Hernández y Fernández son los dos agentes de la policía secreta idénticos en aspecto y vestimenta cuya única diferencia es la forma del bigote, creados por el dibujante belga Hergé en su serie de cómics Las aventuras de Tintín. Se trata de dos personajes bastante distraídos y poco lúcidos que resultan incompetentes para las misiones que se les asignan.

Por esa razón, es evidente el parecido y similitud de los Hernández y Fernández de ficción creados por Hergé con la actuación de los españoles Llarena y Marchena durante la instrucción de la causa del Procés.

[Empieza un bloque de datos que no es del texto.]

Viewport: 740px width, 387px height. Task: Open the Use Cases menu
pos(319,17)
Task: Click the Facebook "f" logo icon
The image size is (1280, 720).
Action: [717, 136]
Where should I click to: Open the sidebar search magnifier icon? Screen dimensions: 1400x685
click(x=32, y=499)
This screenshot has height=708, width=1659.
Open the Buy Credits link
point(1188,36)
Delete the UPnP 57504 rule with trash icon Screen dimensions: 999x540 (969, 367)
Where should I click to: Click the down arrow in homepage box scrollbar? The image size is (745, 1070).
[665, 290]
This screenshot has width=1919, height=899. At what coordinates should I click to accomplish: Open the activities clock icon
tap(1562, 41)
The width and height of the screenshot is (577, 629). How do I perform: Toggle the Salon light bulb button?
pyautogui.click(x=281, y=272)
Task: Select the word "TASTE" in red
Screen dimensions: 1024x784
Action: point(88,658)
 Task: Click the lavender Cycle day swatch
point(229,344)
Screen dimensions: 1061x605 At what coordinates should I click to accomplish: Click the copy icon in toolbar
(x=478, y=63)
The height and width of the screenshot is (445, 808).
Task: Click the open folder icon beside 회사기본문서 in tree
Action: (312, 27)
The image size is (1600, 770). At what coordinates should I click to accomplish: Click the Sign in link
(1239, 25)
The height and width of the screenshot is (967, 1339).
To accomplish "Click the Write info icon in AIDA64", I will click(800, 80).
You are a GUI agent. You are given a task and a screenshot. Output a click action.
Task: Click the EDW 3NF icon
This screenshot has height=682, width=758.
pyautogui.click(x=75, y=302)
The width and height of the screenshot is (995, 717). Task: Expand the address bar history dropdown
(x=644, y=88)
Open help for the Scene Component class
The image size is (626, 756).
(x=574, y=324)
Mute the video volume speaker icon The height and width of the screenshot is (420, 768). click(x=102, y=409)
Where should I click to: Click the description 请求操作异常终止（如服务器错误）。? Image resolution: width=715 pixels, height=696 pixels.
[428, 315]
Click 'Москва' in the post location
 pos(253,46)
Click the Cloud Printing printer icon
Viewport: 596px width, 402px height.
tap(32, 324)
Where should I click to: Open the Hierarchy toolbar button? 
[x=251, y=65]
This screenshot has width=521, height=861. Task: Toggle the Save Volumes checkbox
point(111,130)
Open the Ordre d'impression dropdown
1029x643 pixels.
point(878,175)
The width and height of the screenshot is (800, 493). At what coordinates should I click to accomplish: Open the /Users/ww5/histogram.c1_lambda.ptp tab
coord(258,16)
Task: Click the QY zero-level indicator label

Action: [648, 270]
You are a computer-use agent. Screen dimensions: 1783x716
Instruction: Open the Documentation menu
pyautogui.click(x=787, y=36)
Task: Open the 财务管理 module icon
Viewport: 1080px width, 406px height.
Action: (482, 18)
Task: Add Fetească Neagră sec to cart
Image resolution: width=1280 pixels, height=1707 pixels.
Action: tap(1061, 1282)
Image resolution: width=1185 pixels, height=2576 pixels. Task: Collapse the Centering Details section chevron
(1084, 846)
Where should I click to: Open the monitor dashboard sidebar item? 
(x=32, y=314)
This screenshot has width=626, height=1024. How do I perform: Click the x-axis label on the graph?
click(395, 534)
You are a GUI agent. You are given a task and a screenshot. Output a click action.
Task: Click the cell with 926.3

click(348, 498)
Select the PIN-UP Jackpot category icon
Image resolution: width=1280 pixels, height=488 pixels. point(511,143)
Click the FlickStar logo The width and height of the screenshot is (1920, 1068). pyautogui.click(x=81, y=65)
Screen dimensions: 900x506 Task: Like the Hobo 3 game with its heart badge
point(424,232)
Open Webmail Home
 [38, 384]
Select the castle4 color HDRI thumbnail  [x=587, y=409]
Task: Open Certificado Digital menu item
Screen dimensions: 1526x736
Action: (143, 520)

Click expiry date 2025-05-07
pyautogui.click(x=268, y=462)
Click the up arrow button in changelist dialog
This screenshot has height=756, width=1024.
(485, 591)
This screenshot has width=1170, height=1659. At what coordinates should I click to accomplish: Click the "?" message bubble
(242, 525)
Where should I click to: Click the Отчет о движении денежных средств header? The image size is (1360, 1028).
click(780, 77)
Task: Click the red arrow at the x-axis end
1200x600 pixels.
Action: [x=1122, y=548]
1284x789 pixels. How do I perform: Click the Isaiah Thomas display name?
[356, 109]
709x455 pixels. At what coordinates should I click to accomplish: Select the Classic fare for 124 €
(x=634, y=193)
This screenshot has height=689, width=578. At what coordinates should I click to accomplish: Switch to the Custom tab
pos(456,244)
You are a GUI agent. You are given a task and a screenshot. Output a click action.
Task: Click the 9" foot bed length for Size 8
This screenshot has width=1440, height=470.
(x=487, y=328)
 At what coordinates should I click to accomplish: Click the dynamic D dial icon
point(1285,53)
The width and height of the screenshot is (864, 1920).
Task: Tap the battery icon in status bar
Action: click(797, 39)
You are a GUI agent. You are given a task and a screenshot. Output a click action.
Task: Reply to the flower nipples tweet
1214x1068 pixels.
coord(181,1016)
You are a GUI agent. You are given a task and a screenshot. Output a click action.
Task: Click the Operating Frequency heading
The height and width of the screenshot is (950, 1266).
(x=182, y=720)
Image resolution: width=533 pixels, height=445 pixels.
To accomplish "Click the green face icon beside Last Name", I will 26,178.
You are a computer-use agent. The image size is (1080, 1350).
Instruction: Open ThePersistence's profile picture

A Pablo Llarena se le olvidó incoar la causa del Procés, y a Manuel Marchena se le ocurrió confirmar el auto de conclusión del sumario a través de la Sala de admisión que, sin embargo, no puede llevar a cabo ningún trámite propio de la instrucción.

A la información a la que ha tenido acceso Diario 16, acerca de que a Pablo Llarena se le olvidó acordar el Auto de incoación de sumario en la causa del Procés, se le une ahora el no menos sorprendente descubrimiento de que el Auto de confirmación del sumario tenía que haberlo acordado la Sala de recursos al tratarse de un acto propio de la instrucción, y no la Sala de admisión liderada por Manuel Marchena que es sin embargo la que tiene que juzgar.

El Auto que confirmó el Auto de conclusión del sumario del juez Llarena fue dictado por la Sala de admisión de la querella del Procés, que a su vez fue la misma Sala que dictó la resolución que daba inicio a la instrucción de las actuaciones porque al juez instructor se le olvidó dictar el Auto de incoación del sumario.

De lo que resulta que la Sala de admisión del Tribunal Supremo estaba confirmando la instrucción que había sido ordenada por ella misma, lo que a todas luces resulta contrario a las prevenciones que sobre la imparcialidad de la jurisdicción han establecido con reiteración el Tribunal Constitucional español y el Tribunal Europeo de Derechos Humanos (TEDH), lo que nos debe llevar ahora a la conclusión de la absoluta nulidad de la instrucción de la causa del Procés.

Los Llarena y Marchenaespañoles se han convertido así en los personajes reales de nuestra justicia que han conseguido que la causa del Procés sea lo más parecido a un cómic, y que la independencia de la justicia española en el resto de Europa sea considerada como una ficción.